The Anglo-American Classic Organ (Gothic Records G49309)
Review of THE ANGLO-AMERICAN CLASSIC ORGAN Scott Dettra (org) GOTHIC 49309 (70:01)
WAGNER (trans. Lemare) Die Meistersinger von Nürnberg: Act I Prelude. BACH Schmücke dich, o liebe Seele, BWV 654. Komm, Gott, Schöpfer, Heiliger Geist, BWV 667. Von Gott will ich nicht lassen, BWV 658. Komm, Heiliger Geist, BWV 651. PERSICHETTI Dryden Liturgical Suite, op. 144. JONGEN Prière, op. 37/3. D’ANGELO Fantasia on a Theme of Hindemith. WILLAN Prelude and Fugue in c, op. 146
While organ recital discs abound, ones that are exceptional rather than merely good are rare. Here is one of those proverbial hen’s teeth examples with uniformly excellent repertoire intelligently chosen, superbly performed by a gifted interpreter on a first-rate instrument, and splendidly recorded and documented. Back in 42:1 I previously reviewed Scott Dettra as an equally skilled choir director in a disc devoted to an Anglican service of choral Evensong. Here Dettra—whose positions (all at Episcopal churches) before coming to the Church of the Incarnation in Dallas included such prestigious appointments as Trinity Church in Princeton, St. Mark’s Locust St. in Philadelphia, and St. Paul’s K Street and the National Cathedral, both in Washington, DC—issues his first solo organ recording, after accompanying or directing choirs in about 20 previous releases on various labels. I can only shake my head in bafflement that it took so long for him to be granted this privilege: Dettra is an organist with both impeccable musical taste and dazzling technique to burn. The Persichetti and D’Angelo works in particular present daunting technical challenges, which Dettra seemingly dispatches without turning even a hair.
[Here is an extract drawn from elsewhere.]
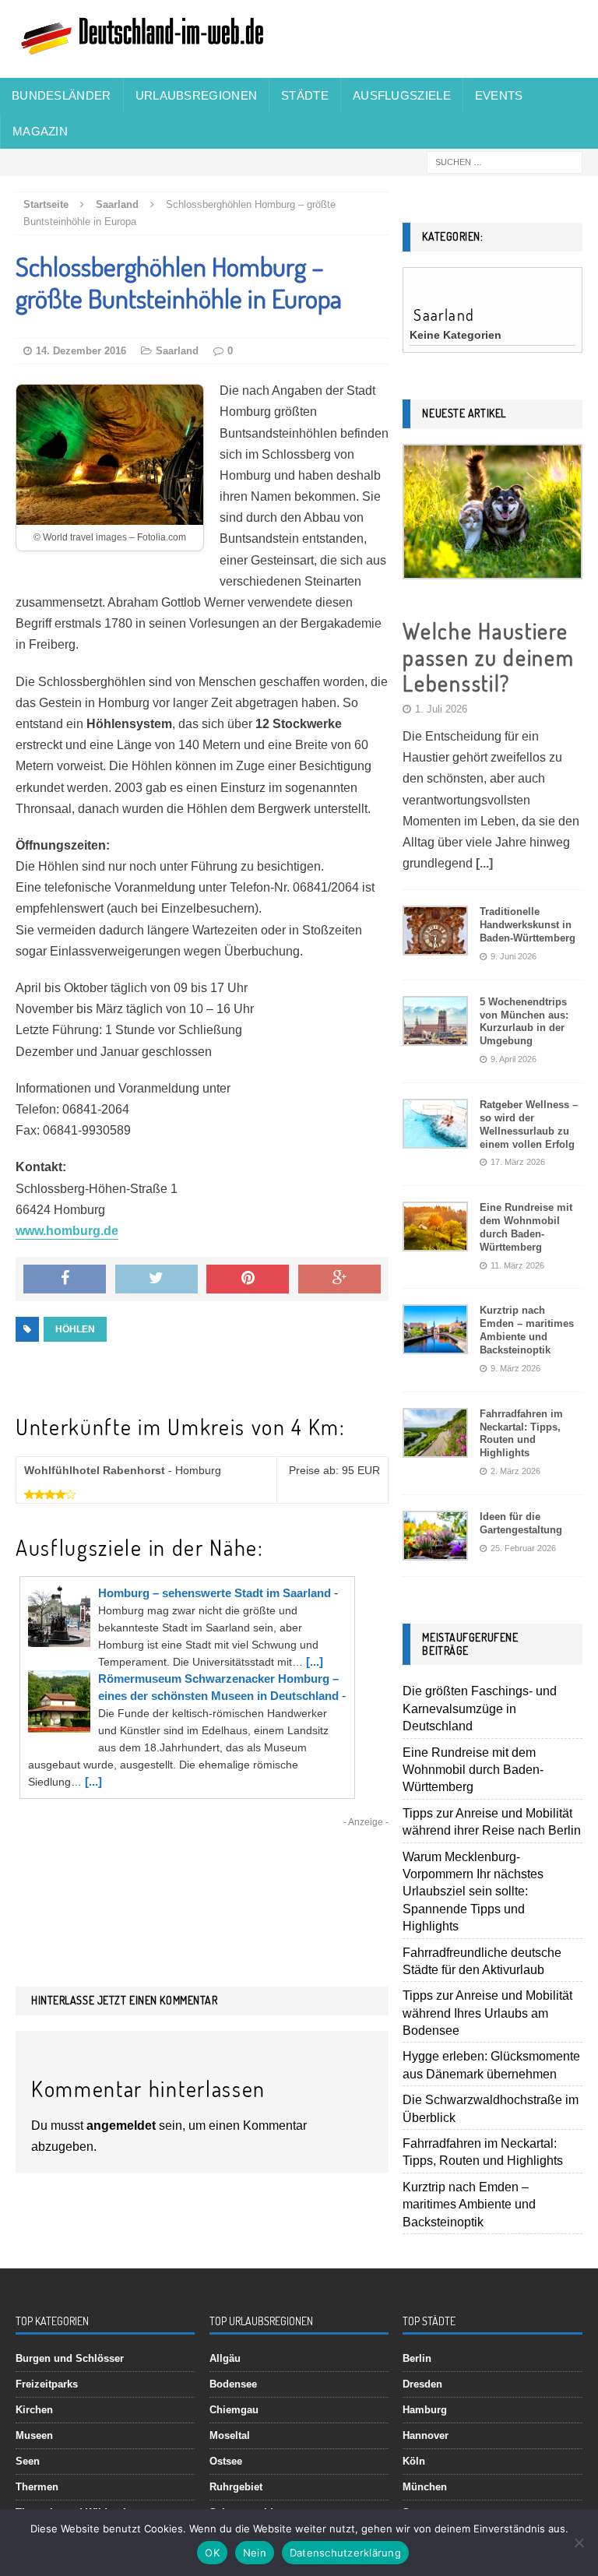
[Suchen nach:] (504, 161)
Dettra opens with a transcription of Wagner’s Prelude to Die Meistersinger, in one of the many Wagner transcriptions made by the famed organ virtuoso Edwin Lemare. In reviewing a previous recording or two of this work on the organ, I have had occasion to complain of a lack of clarity in articulation of rhythmic motifs or instrumental lines. Here, everything is rendered with absolutely crystalline clarity, and with such an array of instrumental coloration in the stops as to bear comparison with Wagner’s original. The four Leipzig chorales that follow are played with a superb vitality and deep spiritual profundity that completely eschew the plodding slogs and mechanical metrical stiffness that so often plague second-rate Bach performances. The complete Dryden Liturgical Suite of Vincent Persichetti—Dettra recorded just the opening Prelude and closing Toccata on the aforementioned choral Evensong CD—reveals once again what an under-rated and -performed master composer that Philadelphian was. Laid out in five movements—Prelude, Response, Psalm, Prayer, and Toccata—it abounds in colorful dissonances that never belie its essentially tonal character. Interestingly, its thematic materials and driving, motoric rhythms are strongly redolent of Hindemith; and so the inclusion of the Fantasia by James D’Angelo (b. 1939), which shares a similar slant to its musical materials and is equally winsome (D’Angelo wrote his Ph.D. dissertation on Hindemith), makes for an especially apt coupling. Contrast is provided by the quieter, contemplative Prière of the Belgian master Joseph Jongen, while the finely crafted neo-Bachian Prelude and Fugue in C Minor of the English/Canadian master Healey Willan brings the program full circle to a wonderfully satisfying close.
While none of the recordings is stated to be a world premiere, I can find no preceding versions of the Persichetti or D’Angelo pieces, and by a narrow margin I would give the palm in the Willan to Dettra over the very fine rendition that Patrick Wedd recorded for Naxos. Gothic has captured Dettra and his instrument in vivid, clear, opulent sound. The booklet for the slimline cardboard trifold case provides intelligent notes on the pieces and the Aeolian-Skinner organ of Dettra’s home parish, complete specifications for the instrument, numerous color photos, and an artist bio. This is a veritable model of what an organ recital disc should be; let’s hope that Gothic and Dettra have a long and productive artistic relationship with one another. Urgently recommended to all music lovers, not just organ mavens. James A. Altena
Five stars: An extraordinary organ recital by a brilliant organist.